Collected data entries
_ _ _

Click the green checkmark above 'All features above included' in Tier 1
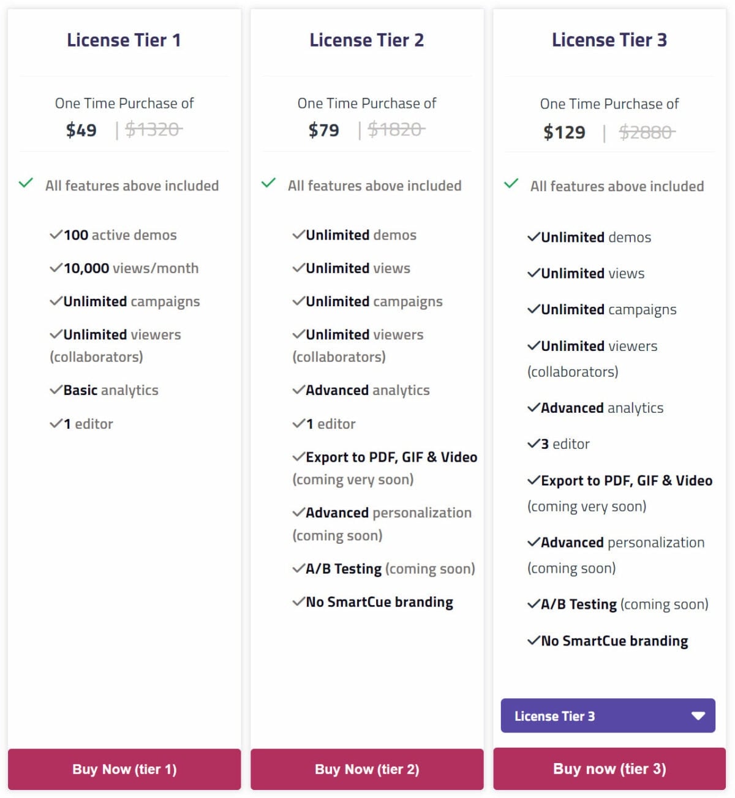The image size is (735, 798). tap(26, 183)
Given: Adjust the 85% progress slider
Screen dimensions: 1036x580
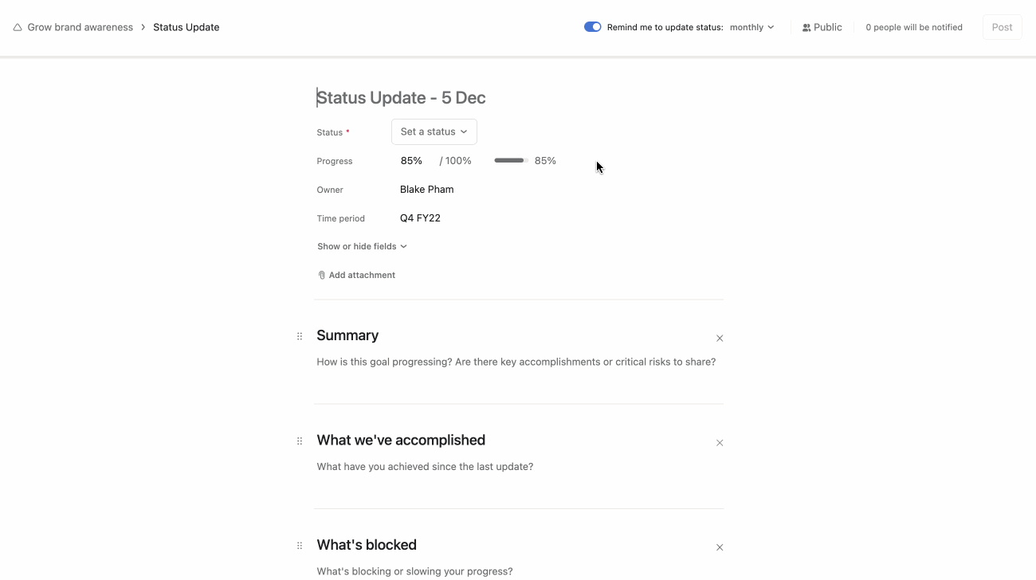Looking at the screenshot, I should click(510, 160).
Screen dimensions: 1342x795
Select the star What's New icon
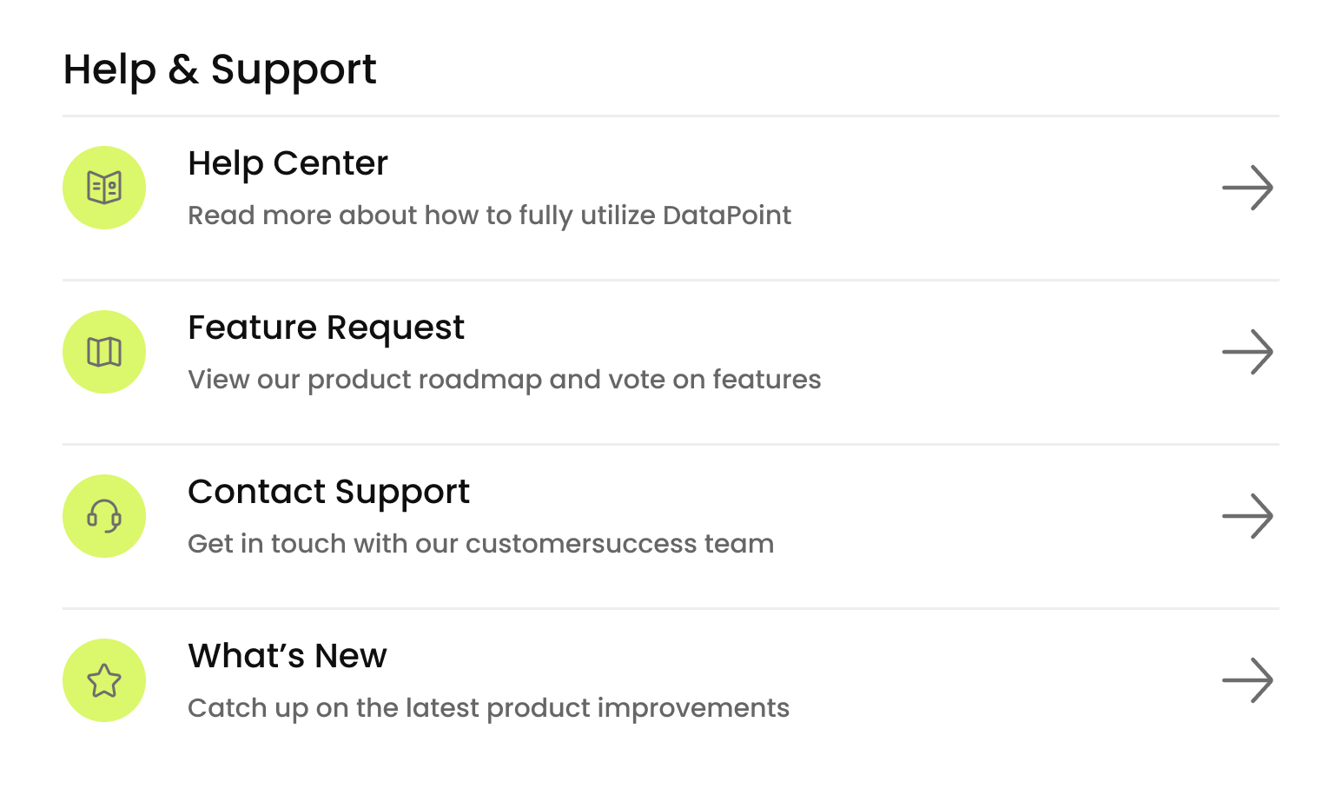tap(103, 680)
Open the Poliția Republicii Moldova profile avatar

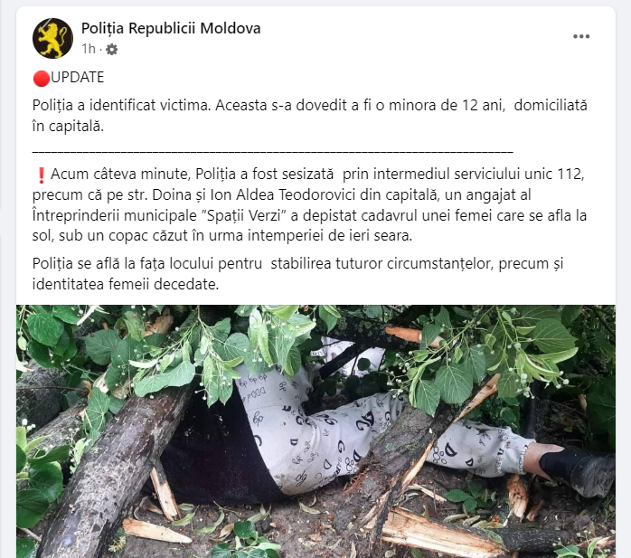pyautogui.click(x=52, y=38)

_ _ _

Work item:
The copy must begin at the line containing "Given: Adjust the 85% progress slider" and end at the last line of the data above, with every line retyped exactly and no pictures included.

Output for this task:
Given: Adjust the 85% progress slider
Screen dimensions: 1036x580
Looking at the screenshot, I should click(510, 160).
Screen dimensions: 1342x795
Select the star What's New icon
tap(103, 680)
Open the Poliția Republicii Moldova profile avatar

pyautogui.click(x=52, y=38)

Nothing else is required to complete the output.